Con esa clase de actitudes, se ha puesto en evidencia una vez más el desprecio por las más elementales normas de convivencia democrática con que actúan muchos de los dirigentes políticos de nuestro departamento y nuestro país. Y es ese aspecto del problema el que más debe llamar la atención y preocupar, pues confirma que es todavía mucho lo que en nuestra sociedad tenemos que avanzar antes de alcanzar las condiciones básicas para el buen funcionamiento de nuestras instituciones.

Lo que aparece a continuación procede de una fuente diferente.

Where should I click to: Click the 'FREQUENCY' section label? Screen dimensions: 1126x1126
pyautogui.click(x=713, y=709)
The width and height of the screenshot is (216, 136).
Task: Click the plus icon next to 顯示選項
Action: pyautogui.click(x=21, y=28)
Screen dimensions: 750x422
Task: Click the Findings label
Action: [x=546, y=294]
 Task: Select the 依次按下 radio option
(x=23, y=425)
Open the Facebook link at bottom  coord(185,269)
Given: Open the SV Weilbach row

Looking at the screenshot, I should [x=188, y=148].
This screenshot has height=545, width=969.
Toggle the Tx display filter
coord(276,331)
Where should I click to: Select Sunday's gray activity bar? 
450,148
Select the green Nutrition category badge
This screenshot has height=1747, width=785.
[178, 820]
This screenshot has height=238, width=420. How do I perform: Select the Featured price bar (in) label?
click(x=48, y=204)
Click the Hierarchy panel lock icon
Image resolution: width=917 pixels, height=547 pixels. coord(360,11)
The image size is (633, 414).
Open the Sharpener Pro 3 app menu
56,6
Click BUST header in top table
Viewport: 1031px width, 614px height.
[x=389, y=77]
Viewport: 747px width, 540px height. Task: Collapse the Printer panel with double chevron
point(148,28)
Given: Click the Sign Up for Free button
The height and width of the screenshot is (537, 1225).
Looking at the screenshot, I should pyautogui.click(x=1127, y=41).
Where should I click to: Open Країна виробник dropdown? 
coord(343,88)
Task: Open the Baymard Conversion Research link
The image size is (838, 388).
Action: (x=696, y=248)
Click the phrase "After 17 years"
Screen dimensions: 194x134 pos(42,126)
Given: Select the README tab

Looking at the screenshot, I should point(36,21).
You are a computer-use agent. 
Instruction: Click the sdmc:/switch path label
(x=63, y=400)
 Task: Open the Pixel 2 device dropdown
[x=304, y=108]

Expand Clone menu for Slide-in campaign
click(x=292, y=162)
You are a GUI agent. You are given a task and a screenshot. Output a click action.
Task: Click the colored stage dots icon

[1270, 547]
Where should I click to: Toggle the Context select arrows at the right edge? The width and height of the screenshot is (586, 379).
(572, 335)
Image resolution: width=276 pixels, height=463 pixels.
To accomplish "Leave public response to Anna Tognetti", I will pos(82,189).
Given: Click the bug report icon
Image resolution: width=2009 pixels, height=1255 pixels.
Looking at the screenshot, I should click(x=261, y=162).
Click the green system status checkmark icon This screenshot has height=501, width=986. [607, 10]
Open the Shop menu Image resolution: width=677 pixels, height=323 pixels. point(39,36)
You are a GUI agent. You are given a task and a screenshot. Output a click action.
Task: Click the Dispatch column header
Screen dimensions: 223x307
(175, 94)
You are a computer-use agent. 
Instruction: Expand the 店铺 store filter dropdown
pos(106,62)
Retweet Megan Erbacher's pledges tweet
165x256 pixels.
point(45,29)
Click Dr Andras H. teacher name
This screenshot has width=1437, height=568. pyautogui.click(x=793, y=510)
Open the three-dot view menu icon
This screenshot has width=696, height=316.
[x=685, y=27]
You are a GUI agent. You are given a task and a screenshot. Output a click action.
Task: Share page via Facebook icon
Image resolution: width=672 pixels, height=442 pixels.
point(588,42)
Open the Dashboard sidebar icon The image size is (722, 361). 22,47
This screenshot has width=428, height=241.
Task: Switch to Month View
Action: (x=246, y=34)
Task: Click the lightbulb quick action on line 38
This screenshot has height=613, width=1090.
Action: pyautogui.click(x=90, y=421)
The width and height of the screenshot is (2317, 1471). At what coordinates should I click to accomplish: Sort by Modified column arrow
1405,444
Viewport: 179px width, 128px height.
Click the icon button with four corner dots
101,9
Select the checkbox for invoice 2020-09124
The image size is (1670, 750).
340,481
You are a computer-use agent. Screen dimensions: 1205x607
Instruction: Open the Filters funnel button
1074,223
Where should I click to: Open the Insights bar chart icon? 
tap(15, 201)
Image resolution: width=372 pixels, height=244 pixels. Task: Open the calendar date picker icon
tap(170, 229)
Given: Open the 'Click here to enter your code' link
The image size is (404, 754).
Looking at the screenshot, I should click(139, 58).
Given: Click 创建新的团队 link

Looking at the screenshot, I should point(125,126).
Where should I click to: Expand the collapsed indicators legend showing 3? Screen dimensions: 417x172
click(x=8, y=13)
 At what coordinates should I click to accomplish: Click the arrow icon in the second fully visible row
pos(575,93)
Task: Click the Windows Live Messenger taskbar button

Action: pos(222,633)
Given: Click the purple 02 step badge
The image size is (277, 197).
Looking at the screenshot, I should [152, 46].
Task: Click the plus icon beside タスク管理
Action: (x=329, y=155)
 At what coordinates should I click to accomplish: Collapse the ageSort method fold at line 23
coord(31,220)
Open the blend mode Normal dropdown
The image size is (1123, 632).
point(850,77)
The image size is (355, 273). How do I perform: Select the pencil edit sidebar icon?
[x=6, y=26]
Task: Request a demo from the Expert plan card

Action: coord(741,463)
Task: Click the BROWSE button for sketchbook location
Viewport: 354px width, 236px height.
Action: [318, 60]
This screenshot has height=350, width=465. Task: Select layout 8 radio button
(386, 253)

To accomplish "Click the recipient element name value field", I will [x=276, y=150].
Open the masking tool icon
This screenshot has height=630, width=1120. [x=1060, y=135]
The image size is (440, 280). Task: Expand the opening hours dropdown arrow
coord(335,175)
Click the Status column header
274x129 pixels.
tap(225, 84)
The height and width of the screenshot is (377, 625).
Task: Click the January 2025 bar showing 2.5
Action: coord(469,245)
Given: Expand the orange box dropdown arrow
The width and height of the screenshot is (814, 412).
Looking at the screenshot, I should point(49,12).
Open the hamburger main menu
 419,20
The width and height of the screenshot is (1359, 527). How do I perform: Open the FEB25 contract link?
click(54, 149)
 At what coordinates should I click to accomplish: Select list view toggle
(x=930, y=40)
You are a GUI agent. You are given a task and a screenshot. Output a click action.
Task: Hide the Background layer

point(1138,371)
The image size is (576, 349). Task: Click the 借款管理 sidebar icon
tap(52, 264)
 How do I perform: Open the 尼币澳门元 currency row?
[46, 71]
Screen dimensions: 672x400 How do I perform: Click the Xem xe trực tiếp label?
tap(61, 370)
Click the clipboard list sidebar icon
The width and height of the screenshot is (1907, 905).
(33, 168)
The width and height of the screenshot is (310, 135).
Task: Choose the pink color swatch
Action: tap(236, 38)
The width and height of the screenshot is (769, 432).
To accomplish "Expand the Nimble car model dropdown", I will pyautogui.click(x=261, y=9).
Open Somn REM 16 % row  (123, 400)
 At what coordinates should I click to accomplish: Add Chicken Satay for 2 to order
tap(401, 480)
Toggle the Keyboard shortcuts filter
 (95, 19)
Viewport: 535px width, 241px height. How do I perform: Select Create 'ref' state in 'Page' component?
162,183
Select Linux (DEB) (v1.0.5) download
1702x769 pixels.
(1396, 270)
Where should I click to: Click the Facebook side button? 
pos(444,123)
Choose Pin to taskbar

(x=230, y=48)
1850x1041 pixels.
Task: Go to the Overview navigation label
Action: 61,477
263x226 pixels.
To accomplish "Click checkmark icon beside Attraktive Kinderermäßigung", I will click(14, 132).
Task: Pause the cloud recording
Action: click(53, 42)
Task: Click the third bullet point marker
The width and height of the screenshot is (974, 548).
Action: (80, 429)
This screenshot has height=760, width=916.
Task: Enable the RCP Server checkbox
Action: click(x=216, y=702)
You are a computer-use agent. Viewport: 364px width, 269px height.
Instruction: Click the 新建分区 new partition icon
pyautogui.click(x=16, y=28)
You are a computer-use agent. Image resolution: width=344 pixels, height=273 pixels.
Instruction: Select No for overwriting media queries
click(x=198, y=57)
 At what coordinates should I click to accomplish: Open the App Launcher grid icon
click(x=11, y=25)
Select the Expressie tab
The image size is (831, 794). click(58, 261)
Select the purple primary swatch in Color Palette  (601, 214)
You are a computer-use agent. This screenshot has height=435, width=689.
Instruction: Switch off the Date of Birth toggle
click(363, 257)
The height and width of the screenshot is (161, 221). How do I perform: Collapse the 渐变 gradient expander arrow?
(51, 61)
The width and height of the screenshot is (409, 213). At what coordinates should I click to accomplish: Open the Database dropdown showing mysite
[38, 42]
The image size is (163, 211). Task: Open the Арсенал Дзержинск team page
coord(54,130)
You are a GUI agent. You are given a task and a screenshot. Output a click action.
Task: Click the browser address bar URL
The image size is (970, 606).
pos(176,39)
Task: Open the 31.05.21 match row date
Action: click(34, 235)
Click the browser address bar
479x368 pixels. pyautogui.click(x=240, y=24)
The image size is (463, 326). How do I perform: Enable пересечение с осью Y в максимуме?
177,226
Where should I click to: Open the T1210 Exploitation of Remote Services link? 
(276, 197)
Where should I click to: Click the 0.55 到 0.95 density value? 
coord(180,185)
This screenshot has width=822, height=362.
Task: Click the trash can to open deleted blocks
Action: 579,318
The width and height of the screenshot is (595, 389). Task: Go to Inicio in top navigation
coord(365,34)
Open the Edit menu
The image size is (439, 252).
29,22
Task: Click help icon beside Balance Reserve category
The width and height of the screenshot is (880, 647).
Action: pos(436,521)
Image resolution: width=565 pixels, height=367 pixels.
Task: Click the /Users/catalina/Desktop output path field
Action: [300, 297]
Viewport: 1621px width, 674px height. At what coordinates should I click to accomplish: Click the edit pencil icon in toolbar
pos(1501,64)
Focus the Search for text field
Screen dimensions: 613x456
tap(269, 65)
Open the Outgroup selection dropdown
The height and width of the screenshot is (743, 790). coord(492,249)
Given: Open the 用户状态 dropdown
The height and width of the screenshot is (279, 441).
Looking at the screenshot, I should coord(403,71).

Con algo de condescendencia, podría suponerse que esas actitudes, injustificables desde el punto de vista de la urbanidad, son por lo menos comprensibles con la lógica del más frío pragmatismo político. Pero la experiencia, sobre todo la de Quillacollo, ha demostrado que eso no es así. Quienes ahora deben dejar la Alcaldía en manos de su sucesor harían bien al recordar que no son los primeros —aunque es de esperar que sean los últimos— en verse obligados a retirarse en similares circunstancias. Antes que ellos, fueron muchos los personajes y partidos políticos que por actitudes similares recibieron el repudio de su pueblo.